Before 1800, over 80% of the iron locks and 90% of the brass locks for the country were imported. A locksmith in China had made a lock long before the American locksmith. The number of edges on the key and warps varied with the level of protection that was required of the lock. The key was everything. Although, locksmith in the colonies made locks for the country, they were not fulfilling demand as the country expanded. In Sagus, Mass were erected the first iron works industries of America and it was intended that one of the works that they would produce would be that of a locksmith. Still, the demands of the population were not being fulfilled.
As buildings grew, the type of doors made were the ones that were made by people in England. So the locksmith created locks that he had been familiar with, for these particular doors. Talking about handcrafting of locks by the locksmith, it ended in the 1840s. With the Industrial Revolution in happening, some famous producers set up industries only to produce door locks. Others were producing nails, screws, bolts and other items of the like during this time. A locksmith notable in this era wasn't just one; rather Seth North of North and Stanley; Henry Russell of Russell and Erwin and Philip Corbin of P&F Corbin had been the famous American locksmiths in those times.
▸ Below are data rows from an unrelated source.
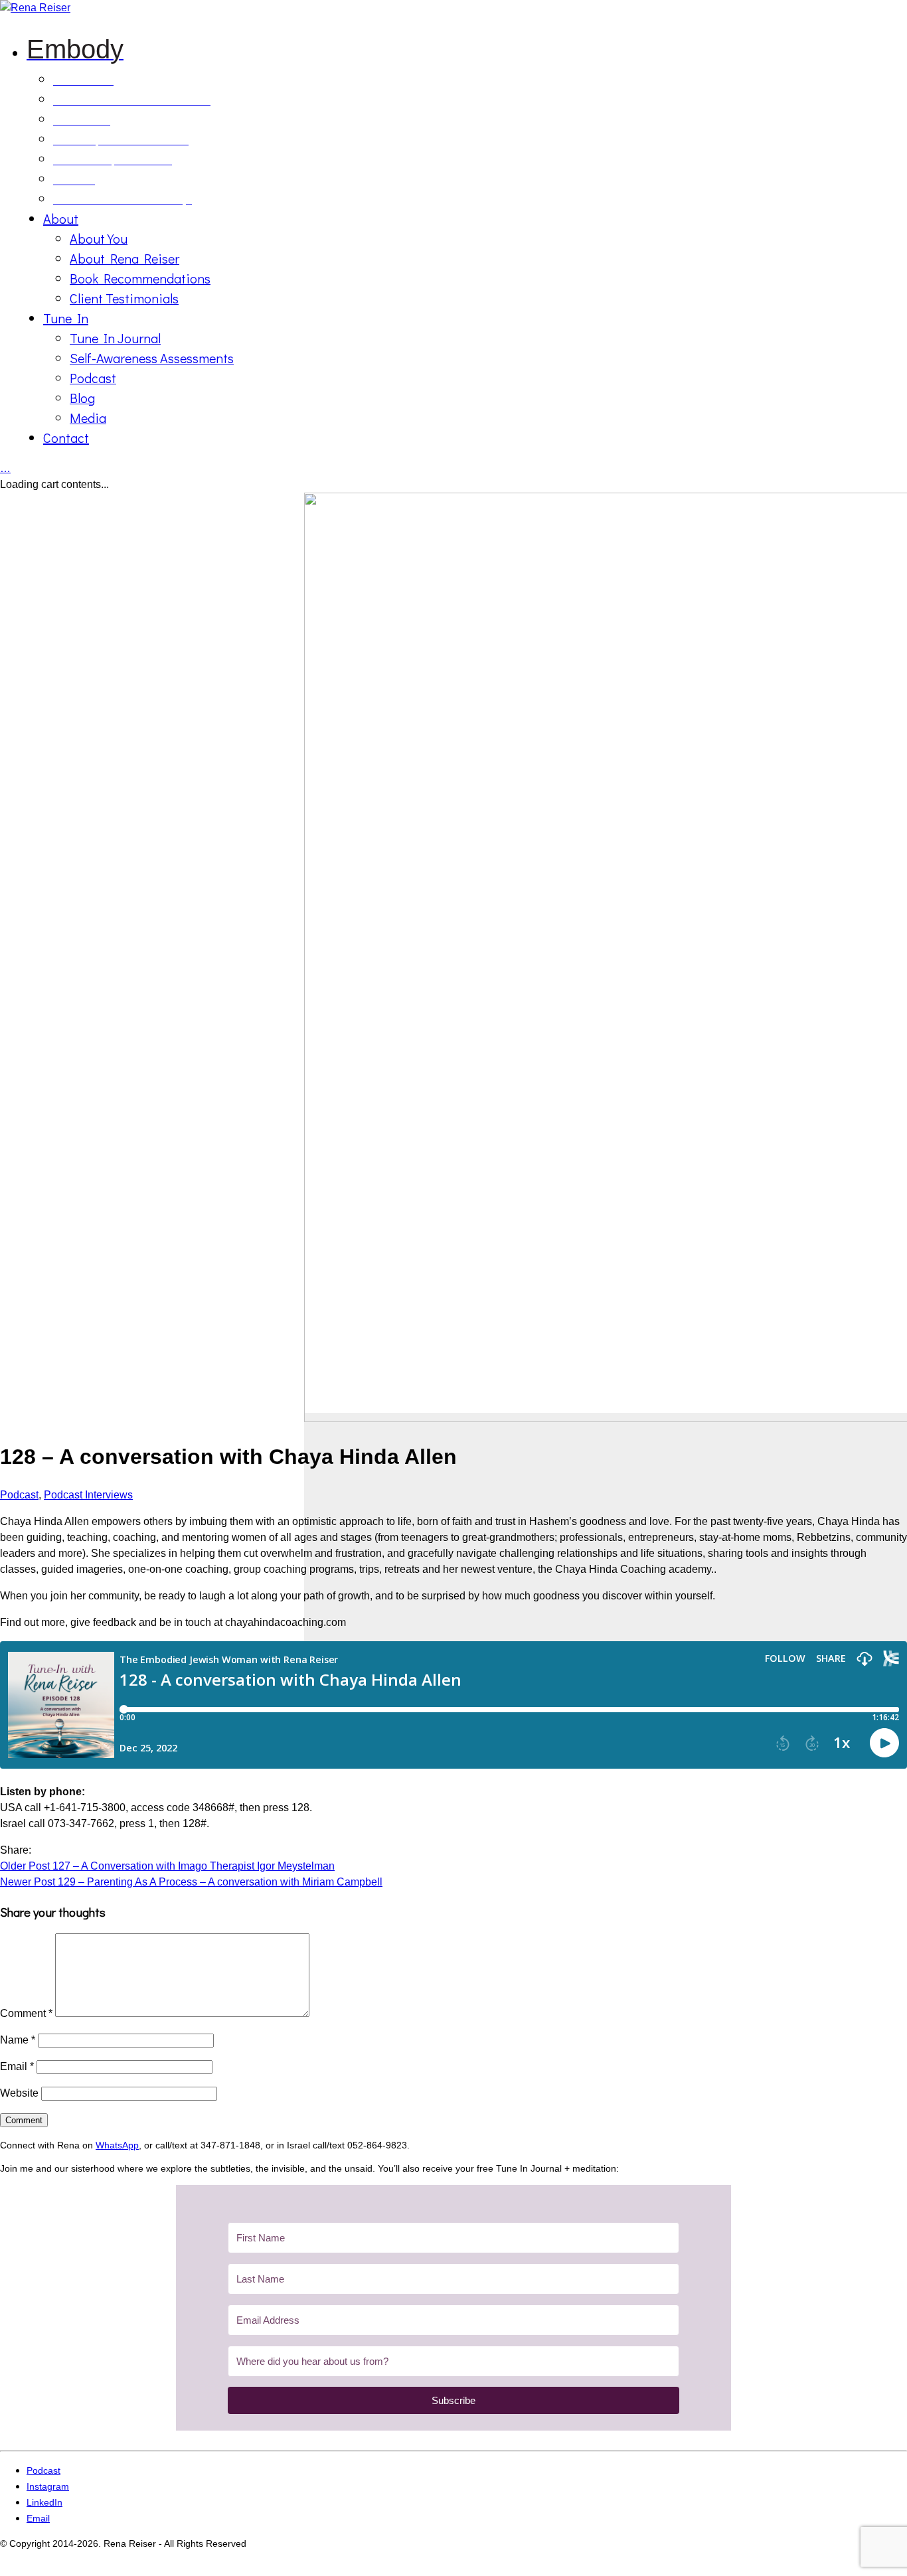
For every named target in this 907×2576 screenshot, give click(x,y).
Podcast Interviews (88, 1494)
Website (19, 2093)
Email (17, 2066)
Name (17, 2040)
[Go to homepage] (35, 7)
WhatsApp (117, 2145)
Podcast (19, 1494)
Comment (26, 2013)
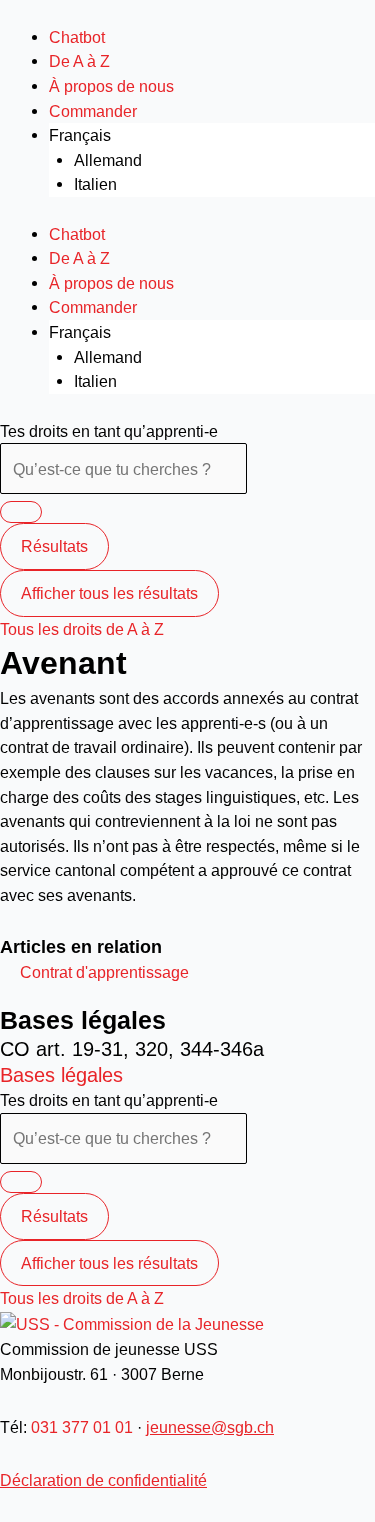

Traditional locks took up a decorative form when Russell and Erwin began producing locks with a decorative rim. Between 1840 and 1900, patents were issued to hundreds of men who called themselves a locksmith. After Corbin developed the unit lock, the locksmith J.A Blake in 1833, developed a patent for the lock, off springs of which have become the tubular locks today. Later Mr.Walter in San Francisco was awarded 11 patents for the tubular lock. During this period a noticeable development was the use of the door knob on locks first introduced by Mr.Pepper in 1951. It was called The Mineral Knob. John Pepper consequently set up his own firm that made knobbed locks. In 1916, Samuel Segal, who was a policeman, developed a jimmy proof lock. To this day, we can find 25 patents listed in the name of this locksmith.